Vatican II: Surprised by the Spirit
When we think of the Second Vatican Council (1962-65), it may seem strange to claim that it almost never happened. More accurately, that it may have been a very different council to what it turned out to be.

A group of prelates from around the world stand outside St. Peter’s Basilica following the conclusion of the 1962 general session of the Second Vatican Council. Between 2,000 and 2,500 bishops attended each of the council’s four sessions. Vatican II was the largest of the church’s 21 ecumenical councils. (CNS file photo)
After all, we know that in 1959, a few months after his election as pope, Blessed John XXIII called an ecumenical council. It was admittedly a dramatic move by an elderly pope, elected as a “caretaker” after the long reign of Pius XII.
As they prepared to go to Vatican II, what did the world’s bishops imagine would happen? The formal closure of Vatican I—which had never formally ended, as the forces of Italian unification entered Rome in 1870, forcing the bishops to return home, their task incomplete—was obvious. But what else?
Some bishops were sure that nothing much would happen. The more perceptive bishops may have noted a hint of change in the air; change expressed by the character of Pope John. John XXIII was different: he was warm and jovial, and he had the common touch which the holy austerity of his aptly named predecessor lacked.
Those prescient bishops were perhaps less surprised than others when at its inauguration, John insisted that the new council would be “pastoral” and “ecumenical”, speaking the language of love and mercy, not of law and condemnation.
The Roman curia had meanwhile prepared a number of documents for the bishops to consider and, it was assumed, approve. Strengthened by the centralisation of Church authority after Vatican I, the preparatory committee under Cardinal Alfredo Ottaviani (a conservative whose episcopal motto was Semper Idem, meaning “Always the Same”) expected the bishops to read, approve and endorse the statements, socialise a bit, pray together and then go home. Many of the bishops attending Vatican II had more or less the same expectation.
Then suddenly, unexpectedly, a revolution occurred—by curial standards at least.
While reading the prepared document on Divine Revelation a number of bishops expressed their dissatisfaction at its repetition of Vatican I’s notion that God could be deduced by reason alone and its deep suspicion of modern historical approaches to biblical studies. They declared that they regarded it as inadequate and requested that it—and other prepared documents—be redrafted and brought before the assembly for further discussion.
Led by an unlikely coalition of Central European bishops (Belgium, Netherlands and Germany) and by Eastern Rite Catholic patriarchs like Maximos IV Saigh (the Melkite patriarch of Antioch), the document was rejected by more than 60% of bishops present.
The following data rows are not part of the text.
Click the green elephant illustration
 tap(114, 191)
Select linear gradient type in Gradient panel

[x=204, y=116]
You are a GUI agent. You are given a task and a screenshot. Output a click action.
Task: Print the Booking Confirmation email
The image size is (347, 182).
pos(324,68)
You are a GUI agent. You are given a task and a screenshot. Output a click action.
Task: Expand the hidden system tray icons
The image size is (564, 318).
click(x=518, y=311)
John XXIII called for the redrafting of the text by an enlarged committee of curial staff, bishops and their advisors.
The result: the short Council would last four sessions over as many years. In the process it would change the face of the Catholic Church.
Why did such an odd coalition “rebel”? For the Belgian Cardinal Leo Suenens of Malines-Brussels and many of the central Europeans, the document was simply out of touch with the lived reality of Catholics in their countries.
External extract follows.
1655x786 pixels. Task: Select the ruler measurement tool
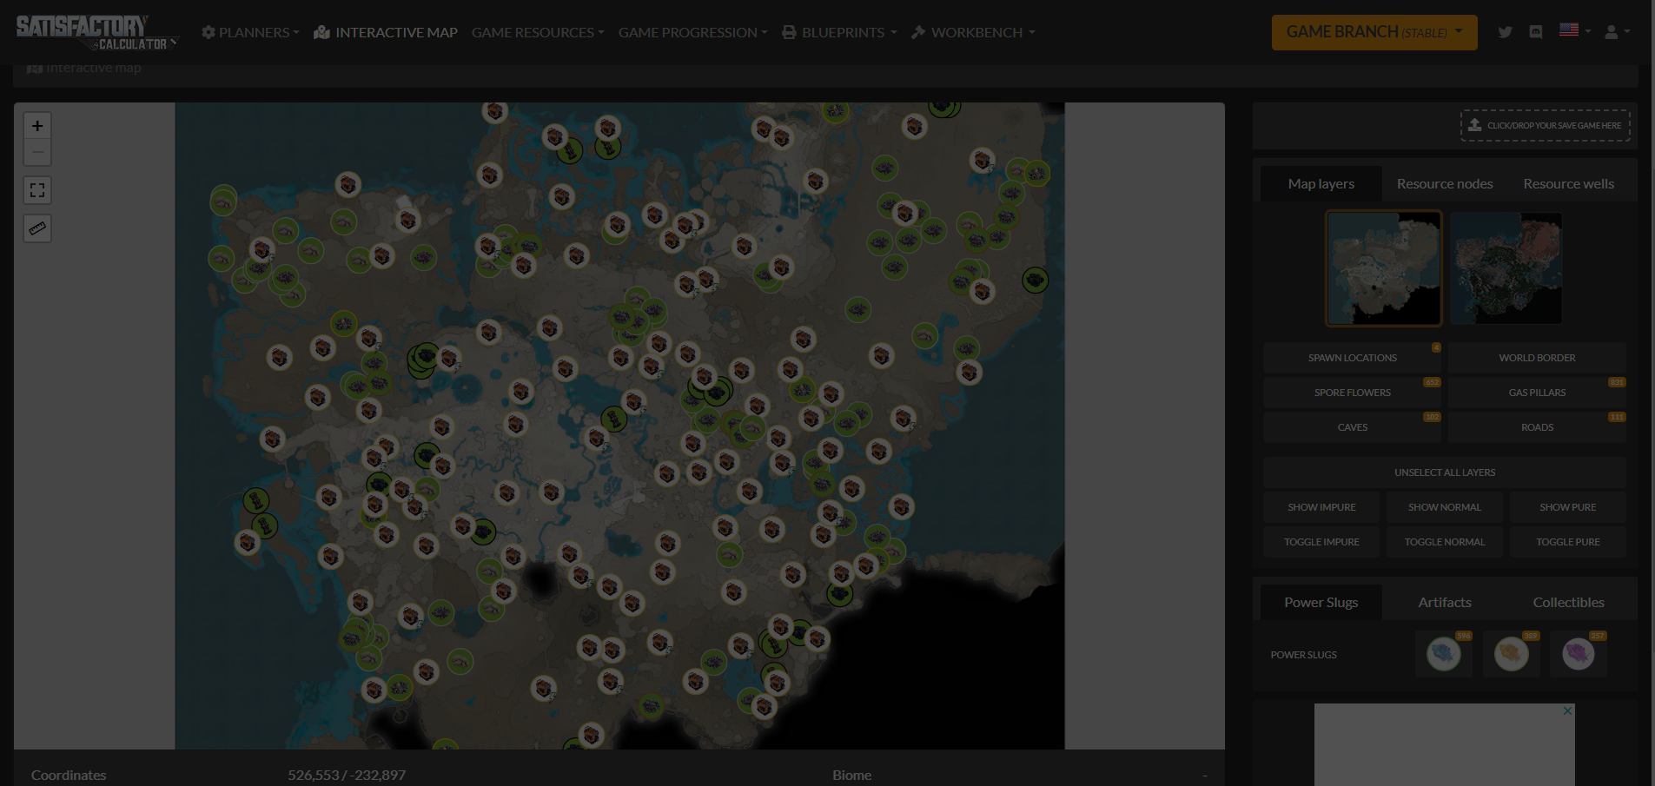coord(37,228)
For Patriarch Maximos Saigh, it was more clearly a demand that the true collegiality of bishops in defining doctrine and pastoral matters—par for the course within the Eastern Rite Catholic churches that drew heavily on their Orthodox roots—be respected.
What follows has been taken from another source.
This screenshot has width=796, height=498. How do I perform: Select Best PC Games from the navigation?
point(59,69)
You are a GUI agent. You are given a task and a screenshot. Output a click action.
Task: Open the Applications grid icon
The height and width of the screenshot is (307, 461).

For Pope John, who was initially surprised by the strength of the reaction, it was a sign of a “new Pentecost”, a renewal of the Catholic Church.
Among the advisors to the assembled bishops—the periti—there was delight. A young theologian of 35, dismissed as a “teenage theologian” together with his colleague Fr Hans Küng by an elderly professor in Rome, called the response of the bishops “the great, astonishing and genuinely positive result” of the session, “the truly epoch-making character of the Council’s First Session”. The theologian’s name was Joseph Ratzinger.
A point to ponder: Had I been there, what would I have thought? Would I have welcomed the call to renewal or feared it? Why?